Déjà, il me paraît étonnant qu'un homme condamné à deux ans de prison avec sursis pour corruption puisse avoir l'indécence d'ouvrir sa gueule sur des affaires morales, même s'il est sénateur, magnat de la presse et patron d'Industrie ("Merci Papa!"). Mais bon, dans notre époque de média-spectacle, plus rien n'est vraiment étonnant quand on aborde la décence morale.
Revenons maintenant à son accusation, qui n'a d'ailleurs rien de nouveau et a été maintes fois énoncée par les partis de Droite, bien heureux de faire ainsi oublier leur accointance avec Pétain et le régime collaborationiste de Vichy. Avant l'offensive de mai 1940, la Wehrmacht alignait à peu près 2 500 chars, Panzers I, II, III et IV et chars d'origine tchèque 35T et 38T. Excepté le PIV équipé d'un 75mm à canon court, ils sont armés au mieux d'un canon de 37mm (une simple mitrailleuse pour le PI, un canon de 20mm pour le PII).

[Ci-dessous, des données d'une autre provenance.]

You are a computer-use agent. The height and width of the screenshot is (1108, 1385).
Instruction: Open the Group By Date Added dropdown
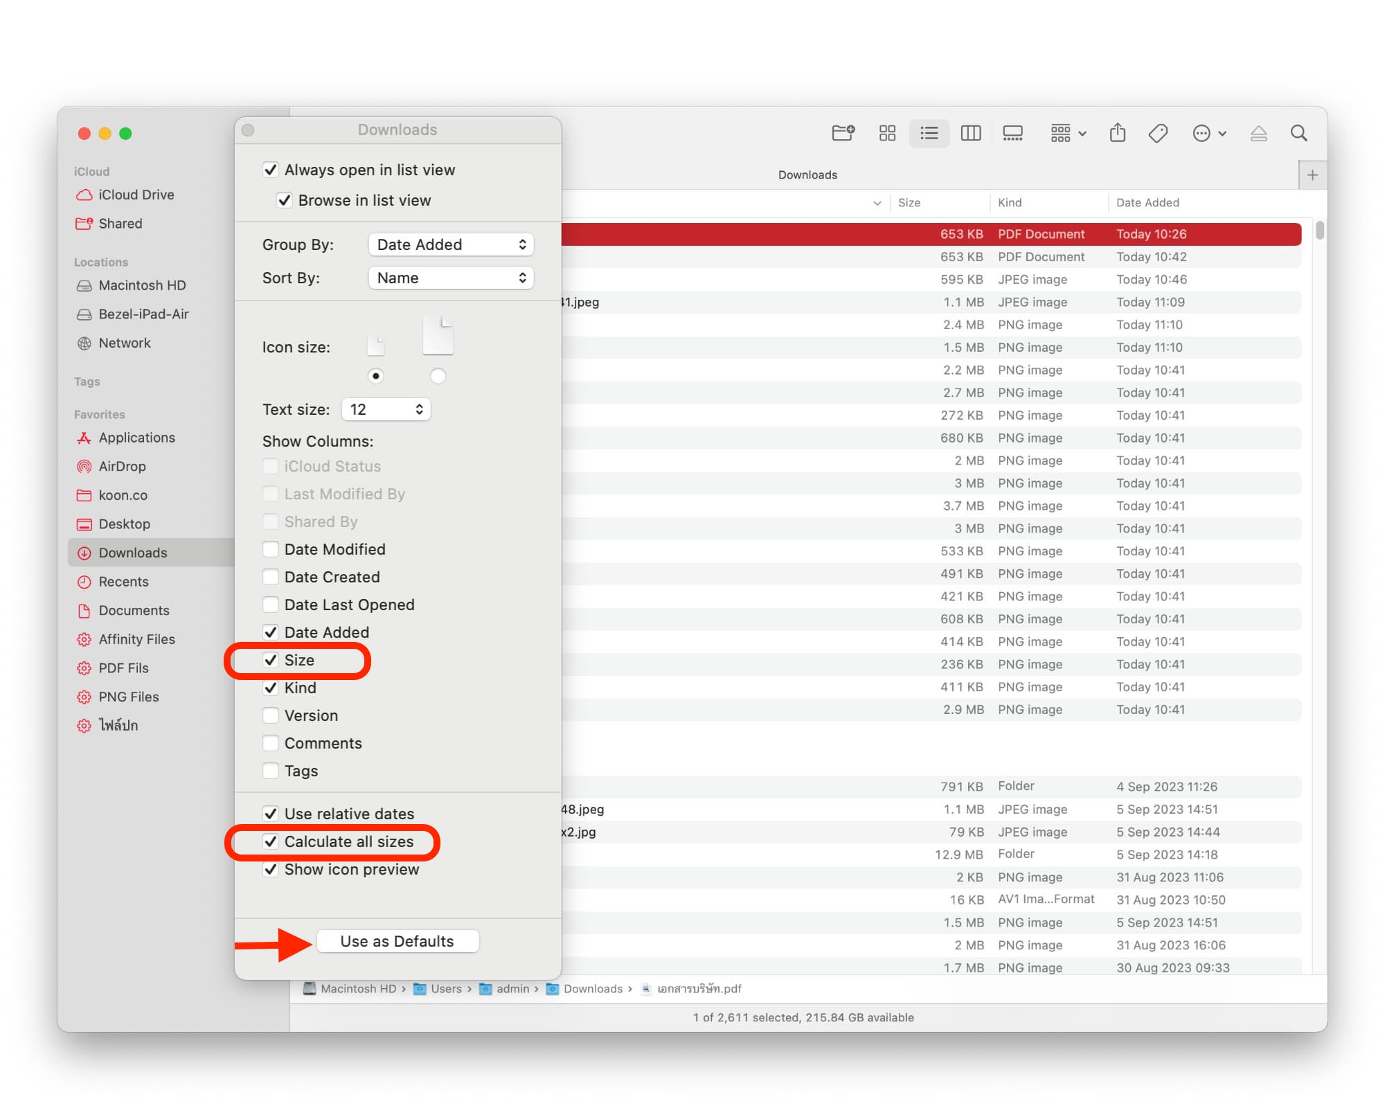coord(451,244)
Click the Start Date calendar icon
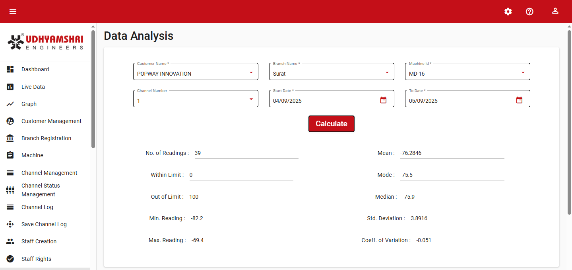 pyautogui.click(x=383, y=100)
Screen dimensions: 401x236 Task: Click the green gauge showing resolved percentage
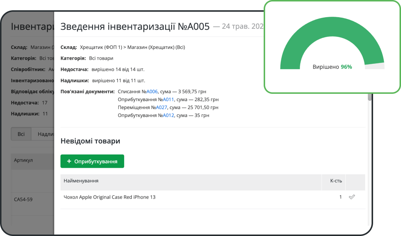tap(332, 44)
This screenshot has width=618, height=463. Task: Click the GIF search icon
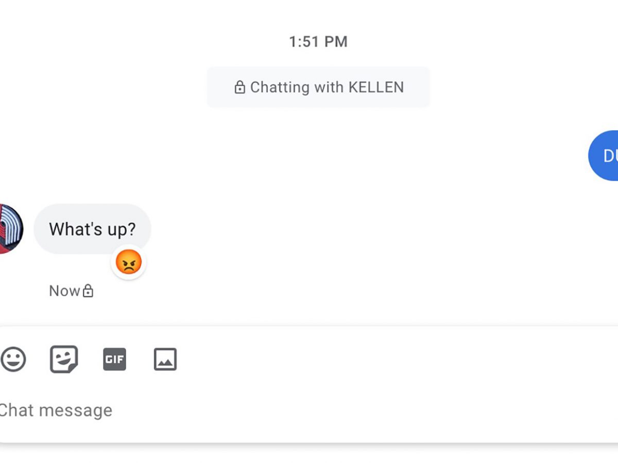pos(114,360)
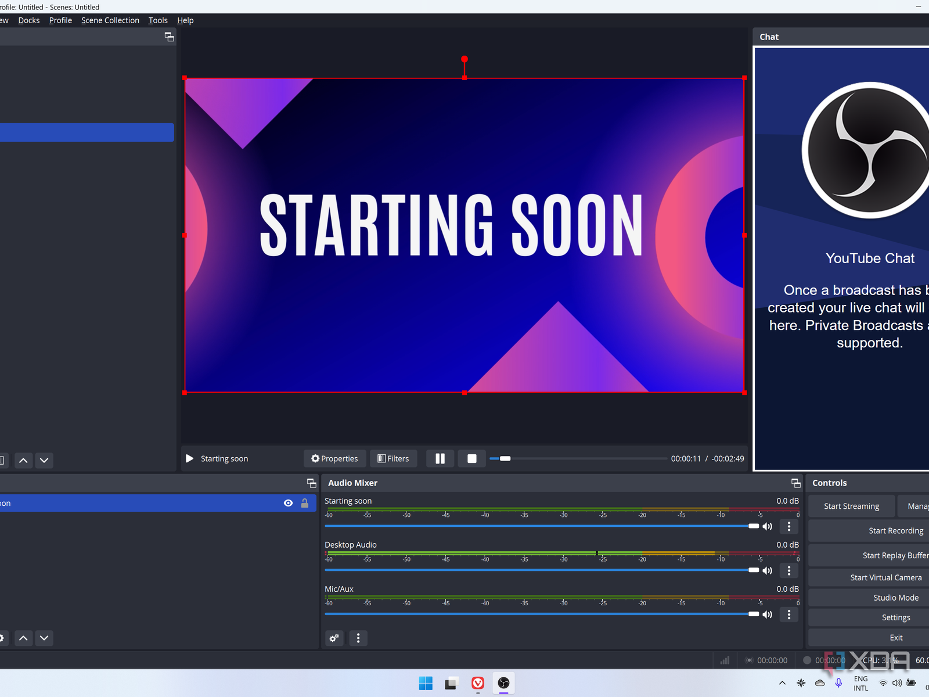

En face, les Français alignent à peu près le même nombre de blindés (et même le double si l'on compte les vieux FT17 datant de la Première Guerre Mondiale). Question qualité, certains sont supérieurs aux blindés allemands, que ce soit les 300 Somua S35 équipés d'un 47mm antichar très performant ou les 400 B1 bis qui n'avaient pas d'équivalent dans les PanzerDivisionen. Certes, ils avaient leur défaut (techniquement complexes, chef de char servant également le canon...) et les R35 ou H39 les accompagnant ne valaient sans doute pas grand chose. Comme les PI et PII.
La défaite n'est donc pas lié tant aux matériels qu'aux doctrines. Comme souvent au cours de notre histoire, nos chefs militaires avaient une guerre de retard, et s'attendaient à refaire 14-18. Et même si un visionnaire comme de Gaulle avait prédit les formes de combat futur, seuls les Allemands suivirent les doctrines de Guderian et appliquérent la Bitzkrieg, la Guerre-éclair.
La Guerre était-elle perdue d'avance? AMHA, probablement pas. Mais ce sont nos officiers généraux qui l'ont perdu. Et oui, M. Dassault, pour l'Histoire, révisez un peu, ça vous évitera peut-être de proférer ce style de conneries.
Oh, et à ceux qui disent que les soldats français se sont lâchement enfuis face aux nazis: en 6 semaines, l'Armée Française compte 120 000 morts, des taux de pertes comparable aux plus grandes batailles de la Grande Guerre.